Kormanek Mariusz, Assist. prof.

Ground contact pressures exerted by elements of the machine chassis on the ground in the forest are associated with the machine impact on the soil during its operation. In the case of a crawler system, determining the ground contact pressure appears simple, which is not entirely true. The aim of the study was to analyze the loads on the ground (forest soil) exerted by the MHT 8002HV crawler harvester chassis. The measurements were made in Forest School Enterprise in Kostelec nad Černými Lesy, Central Bohemia Region in the Czech Republic, on brown soil made of clay on stony formations, fresh mixed mountain forest (FMMF), with the use of a hydraulic scale when extending the harvester crane forward along and perpendicular to the longitudinal axis of the machine. The calculations were carried out with a simulated load of the crane on the tree in question, assuming that the impact on the ground of the crawler system is heterogeneous and that the point impact comes from the crawler support wheels. As it was shown, the average ground contact pressures under the crawler track of the analyzed harvester generally do not exceed 70 kPa. The crane extension with a simulated load, which would have caused the crawler track to act on the ground with an average pressure exceeding 70 kPa, was limited by machine stability. On the other hand, high ground contact pressures may occur under a more loaded section of the crawler track if the active length of the crawler track is shortened. As it was shown in the case of a weak track tension, the course of ground contact pressures exerted on the soil deviates from the assumed usually homogeneous impact over the entire length of the crawler.

Wood harvesting with the use of wheeled harvesters is now common in Polish and Czech forests. While moving in the forest, the wheels of these machines affect the forest soil and the extent of this impact is interesting. The paper presents the results of measurements of the changes that occur in the soil on the operational trails after the timber harvesting using the Entracon Sioux EH30 thinning harvester. The measurements were taken on fragments of three operational trails, in and between the ruts and at a distance of 1.0 m off the trail. An impact penetrometer was used to measure the penetration resistance, soil samples were collected to determine the bulk density and moisture content, and soil deformations on the trail were measured with a profile meter. Unit pressures exerted by harvester wheels on the ground were determined. It was shown that in the places where the harvester wheels pass, even of a small weight (5.73 tons, 8 wheels) and with unit pressures of the wheels on the ground <50 kPa, changes in soil parameters occurred. A statistically significant increase in penetration resistance in relation to the control occurred at a depth of up to 35 cm, while at a depth of up to 5 cm the increase was more than 2-fold. There was also a slight decrease in soil moisture content (up to 7.9%) and an increase (up to 8.4%) in bulk density in the ruts, while rut depths were small and reached 4 cm. As it was shown, the impact penetrometer, simple in design, which was assumed to be used for measurements, and which is not used in this type of research in forestry, despite its limitations, can be used to determine the compactness of the soil and its changes resulting from machine work.

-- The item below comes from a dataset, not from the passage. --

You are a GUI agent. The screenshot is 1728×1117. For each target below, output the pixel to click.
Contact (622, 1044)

Forest regeneration by means of seedlings grown in container nurseries is usually performed manually with the use of the standard dibble bar or the tube dibble. Manual placement of a large number of seedlings in the soil requires a lot of work. Manual removal of the soil cover and digging the soil in spots with a diameter of 0.4 m requires, under average conditions, about 38 man-hours/ha, while planting with a dibble bar requires about 34 man-hours/ha. Additional work time is needed to carry seedlings over an area that is being afforested. At present, forestry does not have automatic planters that would enable the establishment of forest cultures. The aim of the paper is to present the concept of an autonomous robot and an innovative technology of performing forest regeneration and afforestation of former agricultural and reclaimed areas. The paper also presents the design solutions of the key working unit, which is a universal, openable dibble, cooperating with a three-toothed shaft to prepare a planting spot. The solution proposed enables continuous operation of the machine, i.e. without the need to stop the base vehicle.